- [What is expected]: Render the data below as a Markdown table with the columns "No." and "Line", numbering each row and skipping blank lines. Include every line of the data, but leave the pictures out.

- [Input material]:

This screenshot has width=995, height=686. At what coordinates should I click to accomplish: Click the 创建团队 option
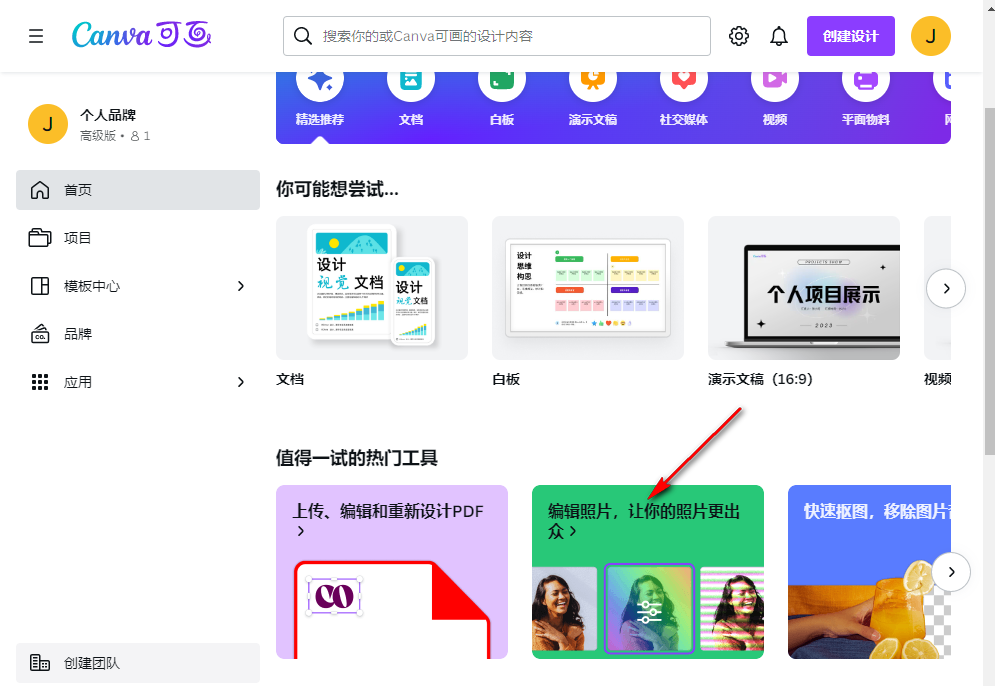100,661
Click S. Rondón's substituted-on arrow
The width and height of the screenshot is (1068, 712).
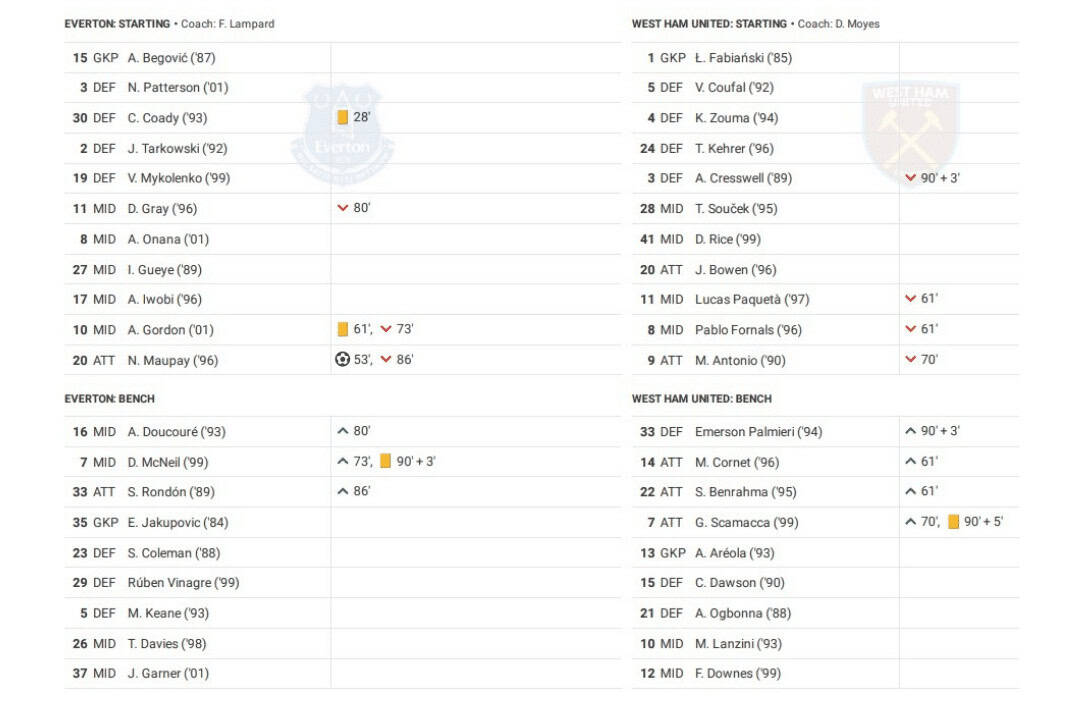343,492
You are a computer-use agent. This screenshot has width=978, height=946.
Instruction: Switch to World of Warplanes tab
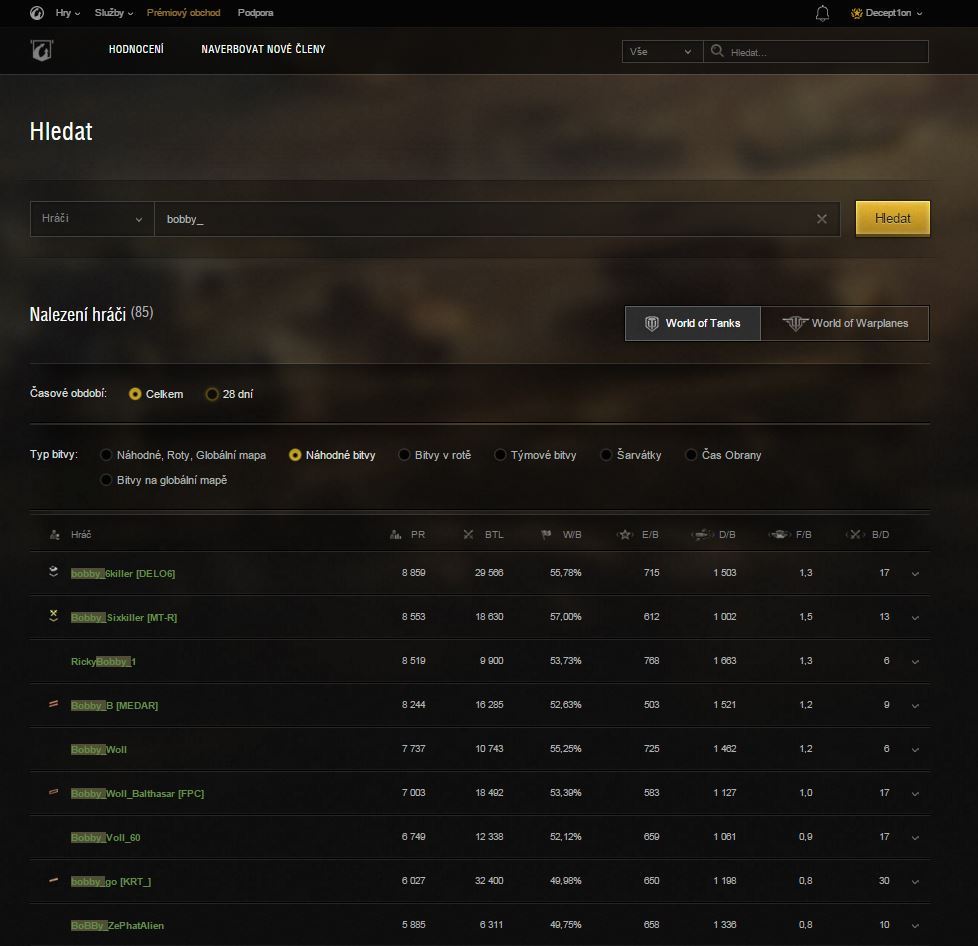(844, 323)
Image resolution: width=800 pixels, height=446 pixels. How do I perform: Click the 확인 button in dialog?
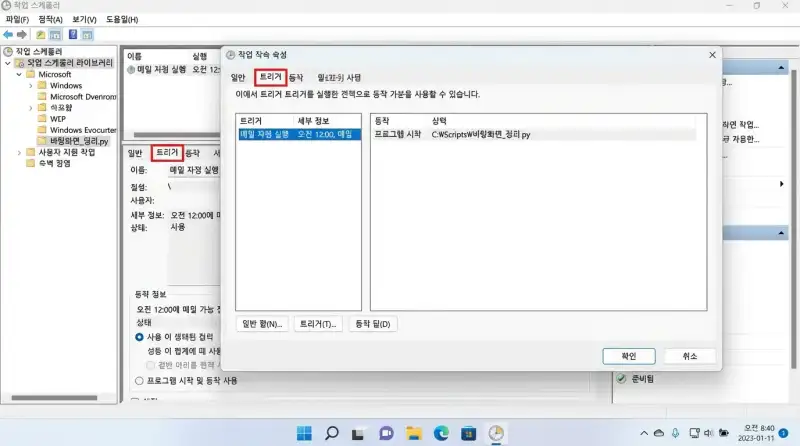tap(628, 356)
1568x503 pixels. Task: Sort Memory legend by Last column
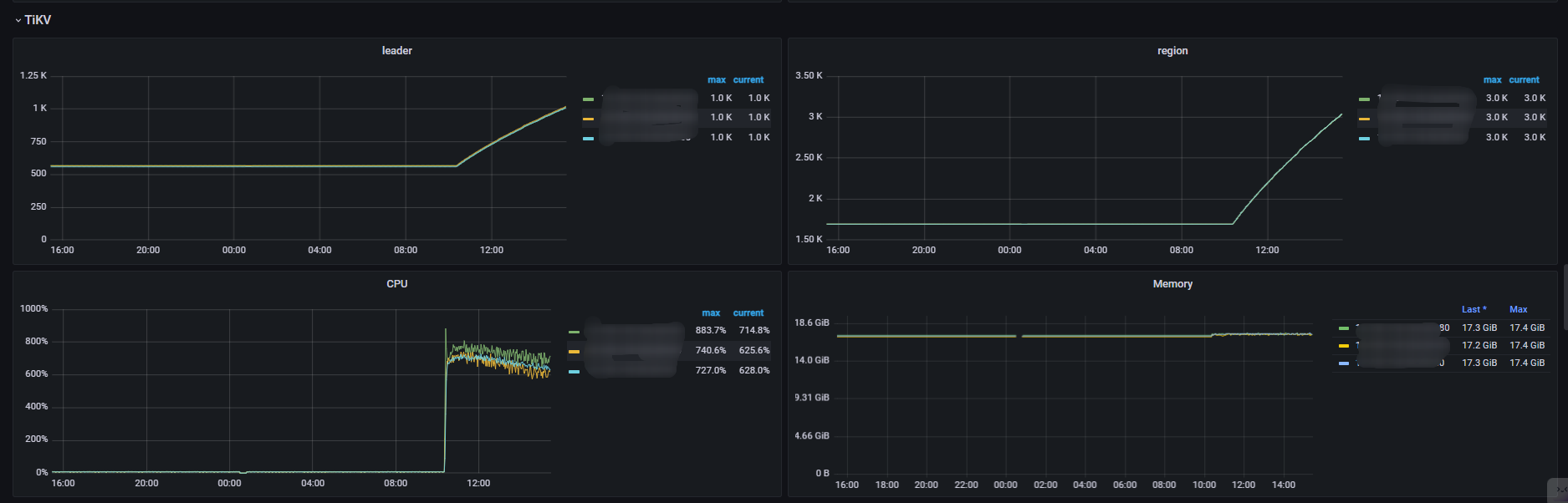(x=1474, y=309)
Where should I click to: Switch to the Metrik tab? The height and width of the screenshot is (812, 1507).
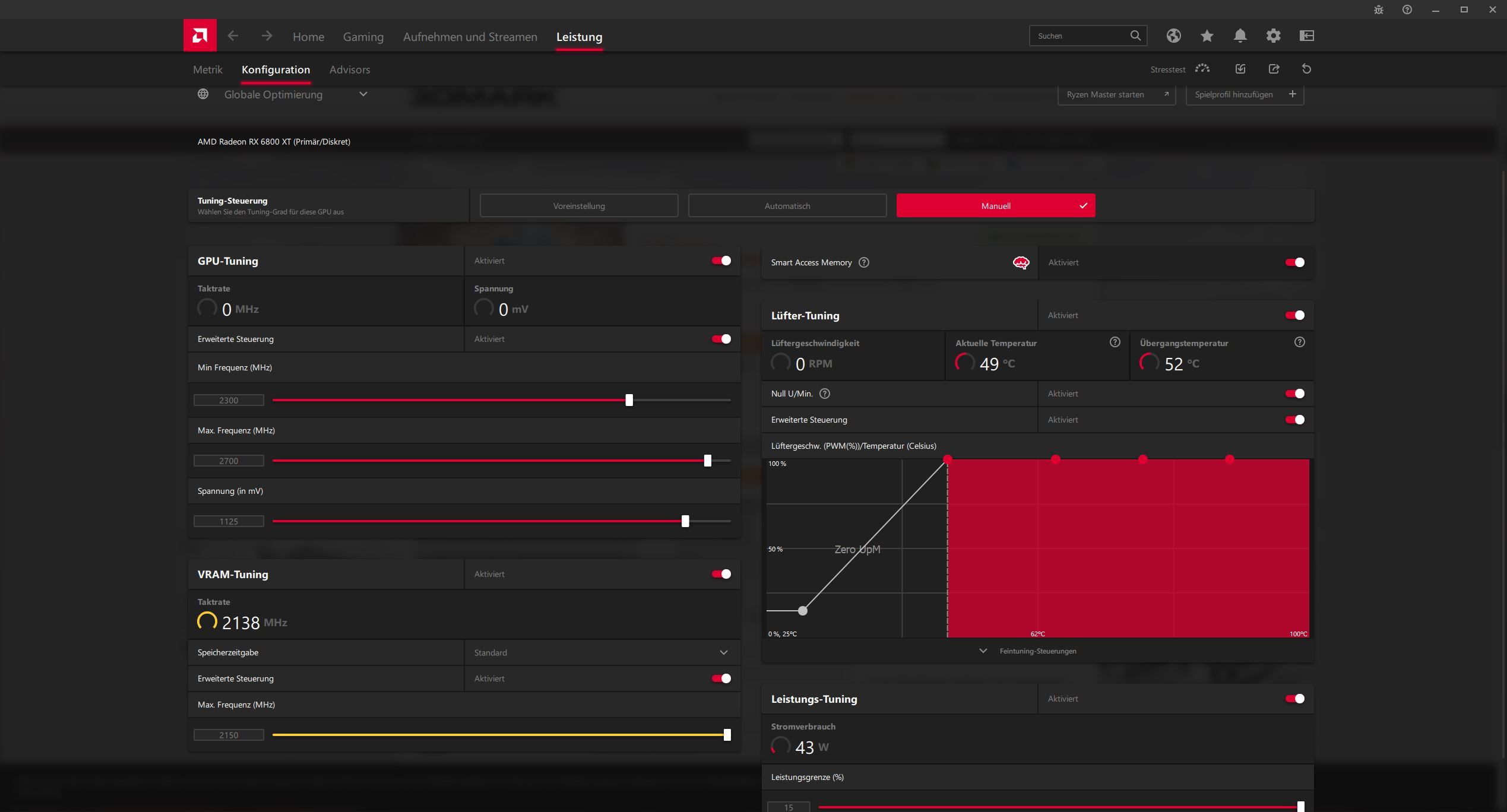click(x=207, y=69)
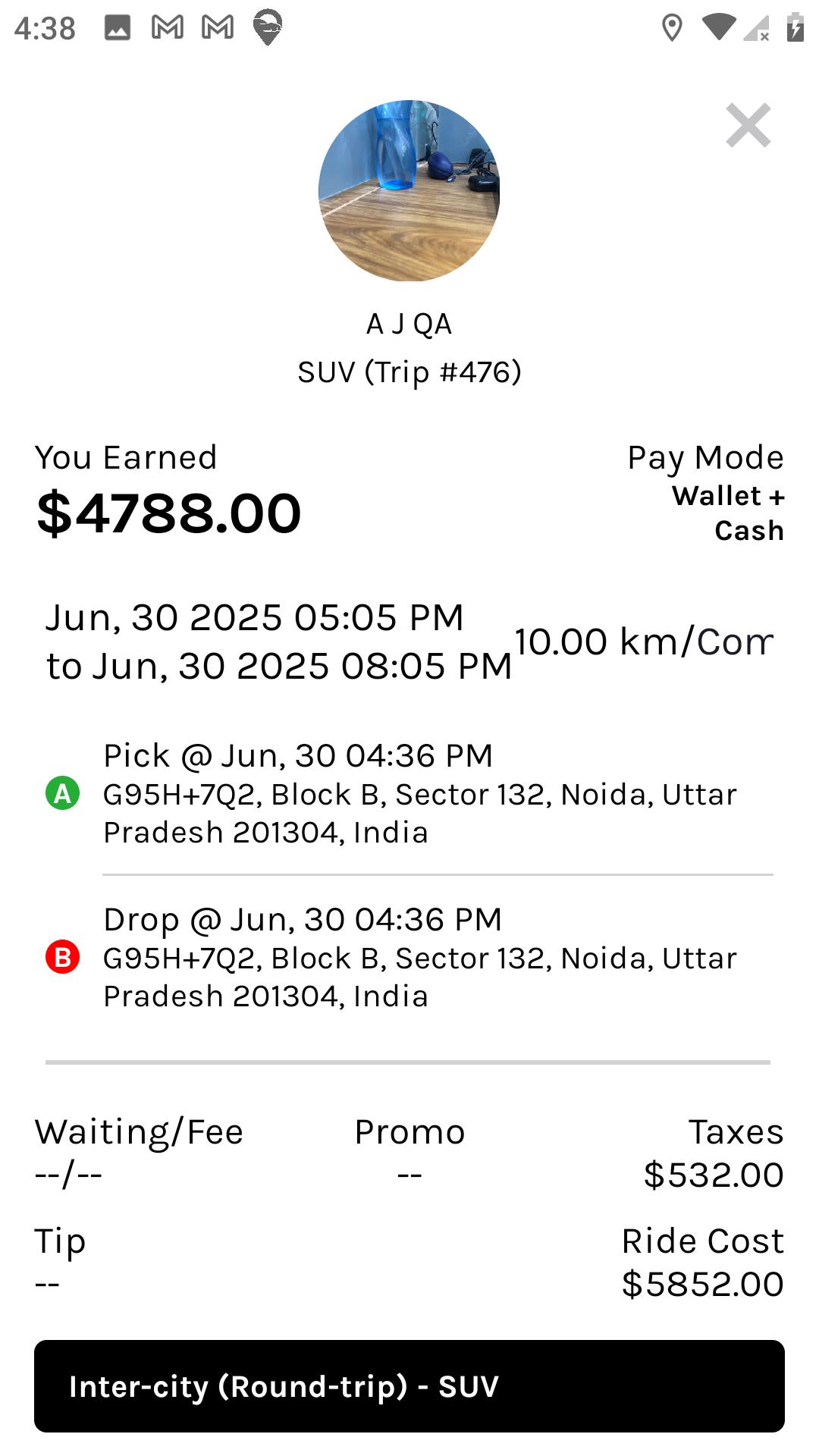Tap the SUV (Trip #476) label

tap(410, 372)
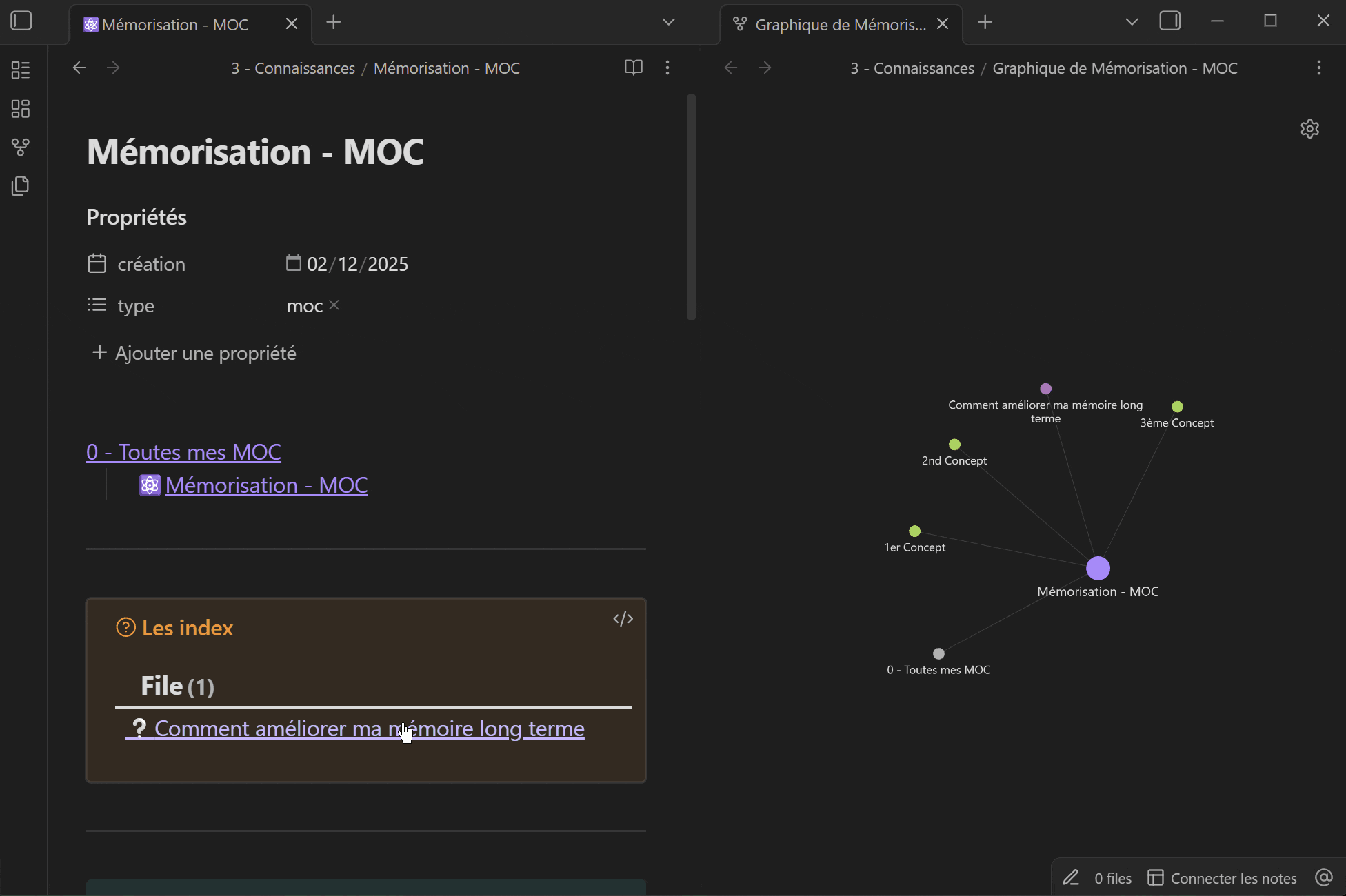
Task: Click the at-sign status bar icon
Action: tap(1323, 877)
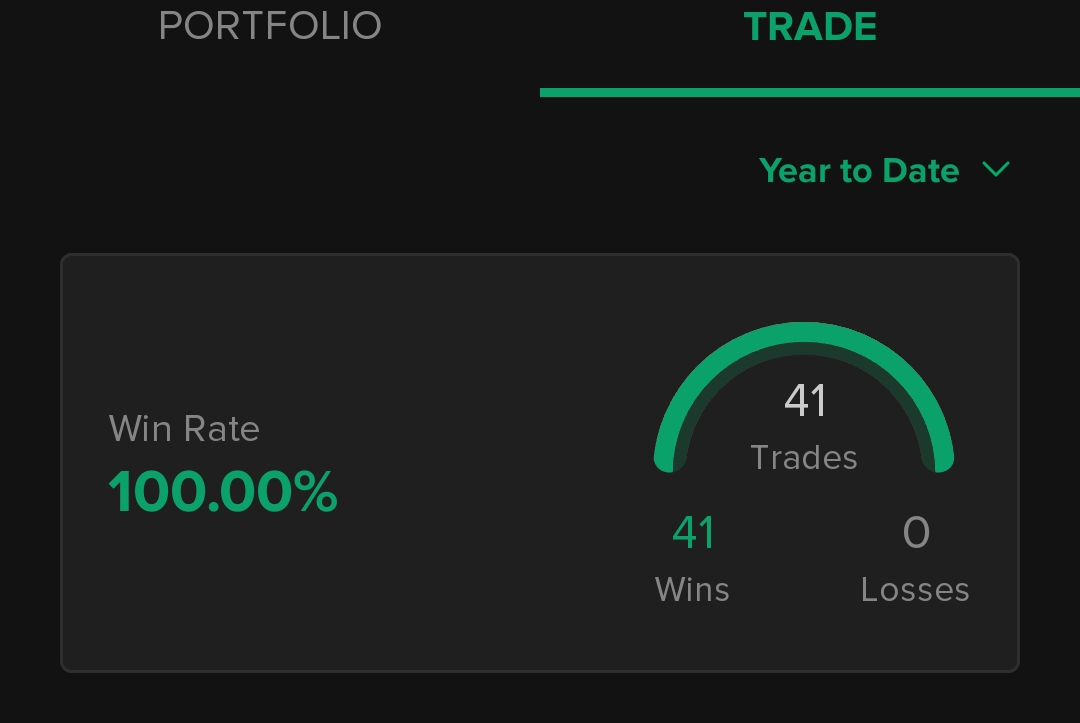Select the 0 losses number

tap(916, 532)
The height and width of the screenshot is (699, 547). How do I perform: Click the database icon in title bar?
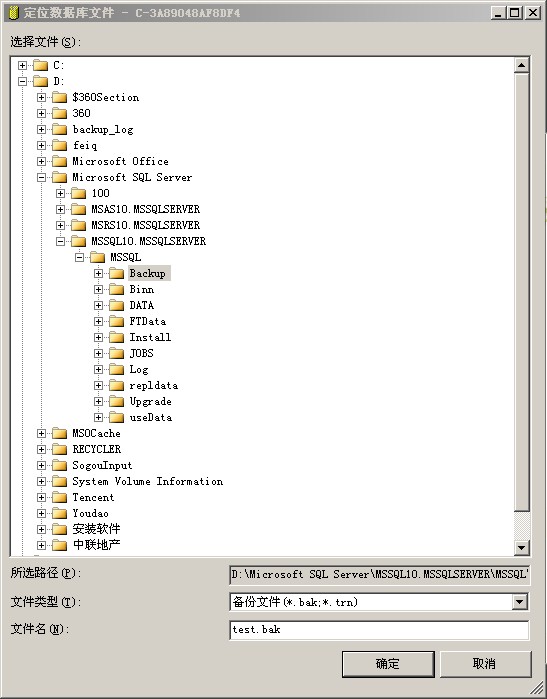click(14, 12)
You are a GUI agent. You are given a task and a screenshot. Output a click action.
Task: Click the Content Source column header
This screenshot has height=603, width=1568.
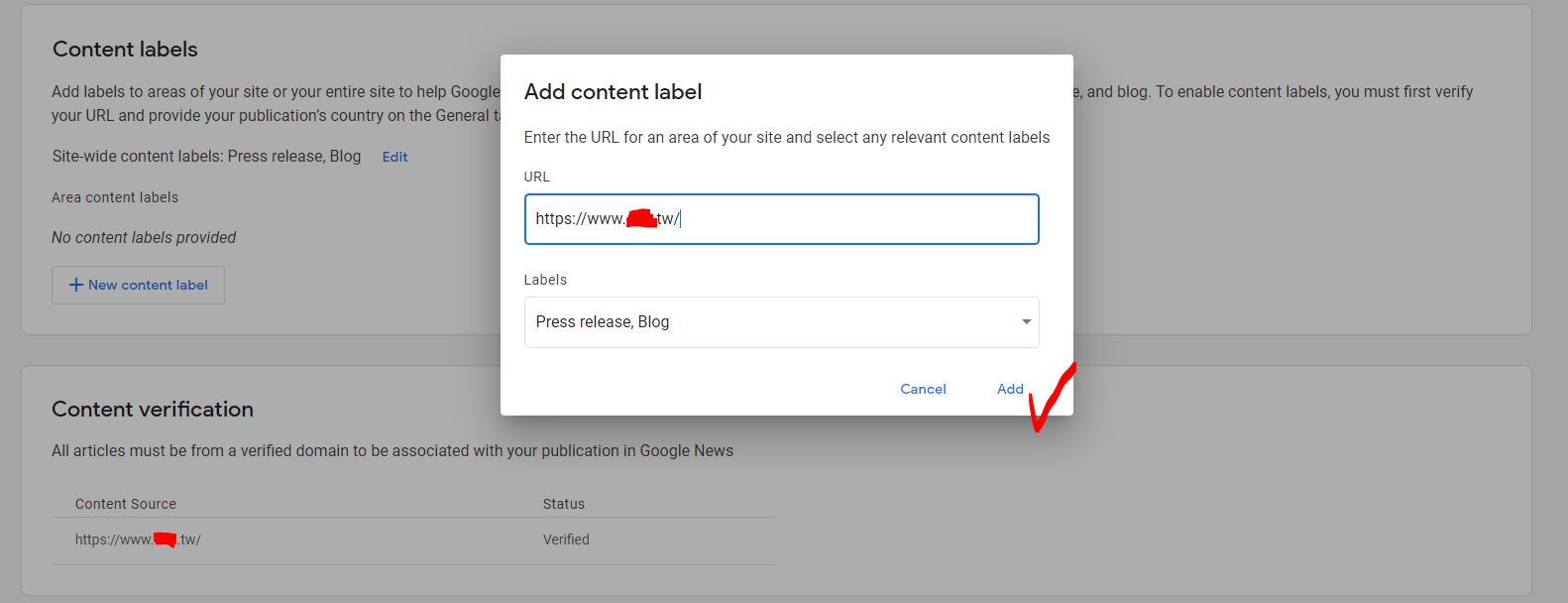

- [Result for this exercise]:
| No. | Line |
|---|---|
| 1 | This screenshot has width=995, height=686. At what coordinates should I click to accomplish: Click the 创建团队 option |
| 2 | 100,661 |
| 3 | Click S. Rondón's substituted-on arrow |
| 4 | The width and height of the screenshot is (1068, 712). |
| 5 | 343,492 |
| 6 | You are a computer-use agent. This screenshot has width=978, height=946. |
| 7 | Instruction: Switch to World of Warplanes tab |
| 8 | (844, 323) |
| 9 | Image resolution: width=800 pixels, height=446 pixels. How do I perform: Click the 확인 button in dialog? |
| 10 | tap(628, 356) |
| 11 | 1568x503 pixels. Task: Sort Memory legend by Last column |
| 12 | (x=1474, y=309) |
| 13 | Where should I click to: Switch to the Metrik tab? The height and width of the screenshot is (812, 1507). |
| 14 | click(x=207, y=69) |
| 15 | Tap the SUV (Trip #476) label |
| 16 | tap(410, 372) |
| 17 | Task: Click the at-sign status bar icon |
| 18 | Action: tap(1323, 877) |
| 19 | Select the 0 losses number |
| 20 | tap(916, 532) |
| 21 | The height and width of the screenshot is (699, 547). How do I perform: Click the database icon in title bar? |
| 22 | click(14, 12) |
| 23 | You are a GUI agent. You are given a task and a screenshot. Output a click action. |
| 24 | Task: Click the Content Source column header |
| 25 | This screenshot has height=603, width=1568. |